Food and Drug Administration - March 16, 2007
Richard Klein and Kimberly Struble
The first is a fixed dose combination of stavudine/lamivudine (40mg/150mg) tablets, co-packaged with nevirapine tablets (200mg) for use in HIV-1 treatment of HIV-1.
The second is a fixed dose combination of Stavudine/Lamivudine (40mg/150mg) Tablets for use in HIV-1 treatment in combination with other antiretroviral drugs.
These products represent drug combinations which can significantly decrease pill burden and could result in improved compliance for HIV infected individuals.
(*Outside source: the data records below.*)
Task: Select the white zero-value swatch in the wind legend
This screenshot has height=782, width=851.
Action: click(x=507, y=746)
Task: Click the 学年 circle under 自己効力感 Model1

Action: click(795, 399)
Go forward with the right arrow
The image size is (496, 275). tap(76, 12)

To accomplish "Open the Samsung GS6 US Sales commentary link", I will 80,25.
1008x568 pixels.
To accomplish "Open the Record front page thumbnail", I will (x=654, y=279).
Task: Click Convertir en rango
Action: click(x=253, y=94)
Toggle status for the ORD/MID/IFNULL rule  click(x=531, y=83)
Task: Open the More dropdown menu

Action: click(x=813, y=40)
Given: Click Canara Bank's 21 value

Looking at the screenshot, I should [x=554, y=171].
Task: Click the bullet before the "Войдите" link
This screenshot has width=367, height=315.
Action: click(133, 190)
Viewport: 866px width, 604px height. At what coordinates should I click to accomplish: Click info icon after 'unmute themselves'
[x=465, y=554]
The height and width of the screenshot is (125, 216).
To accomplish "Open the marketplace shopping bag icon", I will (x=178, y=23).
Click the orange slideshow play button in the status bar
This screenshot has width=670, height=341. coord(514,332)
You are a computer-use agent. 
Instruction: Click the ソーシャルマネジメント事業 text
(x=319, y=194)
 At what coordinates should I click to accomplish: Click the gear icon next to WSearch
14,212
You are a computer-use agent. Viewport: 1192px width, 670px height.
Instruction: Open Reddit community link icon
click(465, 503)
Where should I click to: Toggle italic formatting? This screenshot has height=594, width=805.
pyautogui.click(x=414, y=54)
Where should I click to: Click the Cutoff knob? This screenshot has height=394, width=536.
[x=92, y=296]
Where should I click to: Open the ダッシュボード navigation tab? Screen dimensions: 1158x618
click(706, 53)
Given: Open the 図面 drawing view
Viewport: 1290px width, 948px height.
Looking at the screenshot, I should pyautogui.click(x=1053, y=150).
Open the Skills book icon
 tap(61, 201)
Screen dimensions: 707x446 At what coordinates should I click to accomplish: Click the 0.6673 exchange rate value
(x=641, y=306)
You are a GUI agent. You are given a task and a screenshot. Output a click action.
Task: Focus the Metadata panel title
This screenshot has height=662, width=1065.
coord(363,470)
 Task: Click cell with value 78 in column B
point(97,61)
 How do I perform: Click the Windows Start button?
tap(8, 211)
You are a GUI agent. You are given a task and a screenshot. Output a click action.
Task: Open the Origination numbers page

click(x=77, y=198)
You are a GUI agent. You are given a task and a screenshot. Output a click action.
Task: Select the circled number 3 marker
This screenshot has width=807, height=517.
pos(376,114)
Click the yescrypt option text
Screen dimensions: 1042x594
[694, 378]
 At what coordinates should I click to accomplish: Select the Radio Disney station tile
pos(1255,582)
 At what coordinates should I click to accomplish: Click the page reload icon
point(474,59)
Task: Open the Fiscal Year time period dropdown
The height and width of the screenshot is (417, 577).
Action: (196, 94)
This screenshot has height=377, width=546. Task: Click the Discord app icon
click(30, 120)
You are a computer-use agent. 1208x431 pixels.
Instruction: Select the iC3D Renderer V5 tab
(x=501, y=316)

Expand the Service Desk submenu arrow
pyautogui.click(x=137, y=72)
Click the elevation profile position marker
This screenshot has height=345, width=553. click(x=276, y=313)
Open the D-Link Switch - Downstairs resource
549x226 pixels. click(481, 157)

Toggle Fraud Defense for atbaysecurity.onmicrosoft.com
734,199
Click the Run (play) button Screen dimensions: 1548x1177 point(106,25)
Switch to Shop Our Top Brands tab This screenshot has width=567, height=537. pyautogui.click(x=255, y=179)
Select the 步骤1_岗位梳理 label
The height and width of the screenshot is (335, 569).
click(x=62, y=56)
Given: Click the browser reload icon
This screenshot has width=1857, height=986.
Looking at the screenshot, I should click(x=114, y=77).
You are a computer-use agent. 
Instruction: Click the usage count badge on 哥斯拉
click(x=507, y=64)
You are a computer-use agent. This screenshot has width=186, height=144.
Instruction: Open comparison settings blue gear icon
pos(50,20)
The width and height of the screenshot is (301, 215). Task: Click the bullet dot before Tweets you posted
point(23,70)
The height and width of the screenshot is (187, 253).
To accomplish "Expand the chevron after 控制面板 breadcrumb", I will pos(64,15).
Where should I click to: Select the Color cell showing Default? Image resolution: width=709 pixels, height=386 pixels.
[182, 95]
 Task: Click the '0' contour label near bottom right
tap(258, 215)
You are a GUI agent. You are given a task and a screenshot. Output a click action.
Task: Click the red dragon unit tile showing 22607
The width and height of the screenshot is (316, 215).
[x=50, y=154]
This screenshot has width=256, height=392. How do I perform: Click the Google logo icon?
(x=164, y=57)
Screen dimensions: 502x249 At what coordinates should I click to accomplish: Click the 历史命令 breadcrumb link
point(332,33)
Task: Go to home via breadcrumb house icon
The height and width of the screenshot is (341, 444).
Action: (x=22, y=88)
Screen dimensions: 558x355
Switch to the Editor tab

FDA's tentative approval means that although a product meets all of the safety, efficacy, and manufacturing quality standards required for marketing in the U.S., existing patents and/or exclusivity currently prevent marketing of the product in the United States. Tentative approval, however, qualifies the product for consideration for purchase under the PEPFAR program.
As with all generic applications, FDA conducts an on-site inspection of each manufacturing facility and of the facilities performing the bioequivalence studies prior to granting approval or tentative approval to these applications to evaluate the ability of the manufacturer to produce a quality product and to assess the quality of the bioequivalence data supporting the application.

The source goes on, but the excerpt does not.